# [Records for this exercise]

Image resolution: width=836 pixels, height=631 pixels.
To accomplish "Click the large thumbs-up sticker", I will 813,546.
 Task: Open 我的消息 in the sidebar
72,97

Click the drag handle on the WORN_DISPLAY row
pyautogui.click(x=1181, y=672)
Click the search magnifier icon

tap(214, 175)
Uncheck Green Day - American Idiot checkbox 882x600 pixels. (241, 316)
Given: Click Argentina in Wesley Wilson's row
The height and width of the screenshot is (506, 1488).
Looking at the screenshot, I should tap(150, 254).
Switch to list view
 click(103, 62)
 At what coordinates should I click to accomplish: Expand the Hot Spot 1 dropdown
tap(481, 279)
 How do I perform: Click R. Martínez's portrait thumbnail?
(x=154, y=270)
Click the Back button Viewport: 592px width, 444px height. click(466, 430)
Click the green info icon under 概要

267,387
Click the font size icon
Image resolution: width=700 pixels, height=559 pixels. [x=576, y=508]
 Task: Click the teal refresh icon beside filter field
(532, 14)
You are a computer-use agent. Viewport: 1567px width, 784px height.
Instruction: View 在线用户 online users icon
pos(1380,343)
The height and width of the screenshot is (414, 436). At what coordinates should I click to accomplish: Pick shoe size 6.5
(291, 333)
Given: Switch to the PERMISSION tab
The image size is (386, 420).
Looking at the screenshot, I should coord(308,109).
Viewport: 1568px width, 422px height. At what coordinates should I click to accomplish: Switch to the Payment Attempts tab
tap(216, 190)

# [Problem to work on]
Put every line of the material above into a numbered list, leaving out the blank lines.

# [Result of this task]
1. Image resolution: width=836 pixels, height=631 pixels.
2. To accomplish "Click the large thumbs-up sticker", I will 813,546.
3.  Task: Open 我的消息 in the sidebar
4. 72,97
5. Click the drag handle on the WORN_DISPLAY row
6. pyautogui.click(x=1181, y=672)
7. Click the search magnifier icon
8. tap(214, 175)
9. Uncheck Green Day - American Idiot checkbox 882x600 pixels. (241, 316)
10. Given: Click Argentina in Wesley Wilson's row
11. The height and width of the screenshot is (506, 1488).
12. Looking at the screenshot, I should tap(150, 254).
13. Switch to list view
14.  click(103, 62)
15.  At what coordinates should I click to accomplish: Expand the Hot Spot 1 dropdown
16. tap(481, 279)
17.  How do I perform: Click R. Martínez's portrait thumbnail?
18. (x=154, y=270)
19. Click the Back button Viewport: 592px width, 444px height. click(466, 430)
20. Click the green info icon under 概要
21. 267,387
22. Click the font size icon
23. Image resolution: width=700 pixels, height=559 pixels. [x=576, y=508]
24.  Task: Click the teal refresh icon beside filter field
25. (532, 14)
26. You are a computer-use agent. Viewport: 1567px width, 784px height.
27. Instruction: View 在线用户 online users icon
28. pos(1380,343)
29. The height and width of the screenshot is (414, 436). At what coordinates should I click to accomplish: Pick shoe size 6.5
30. (291, 333)
31. Given: Switch to the PERMISSION tab
32. The image size is (386, 420).
33. Looking at the screenshot, I should coord(308,109).
34. Viewport: 1568px width, 422px height. At what coordinates should I click to accomplish: Switch to the Payment Attempts tab
35. tap(216, 190)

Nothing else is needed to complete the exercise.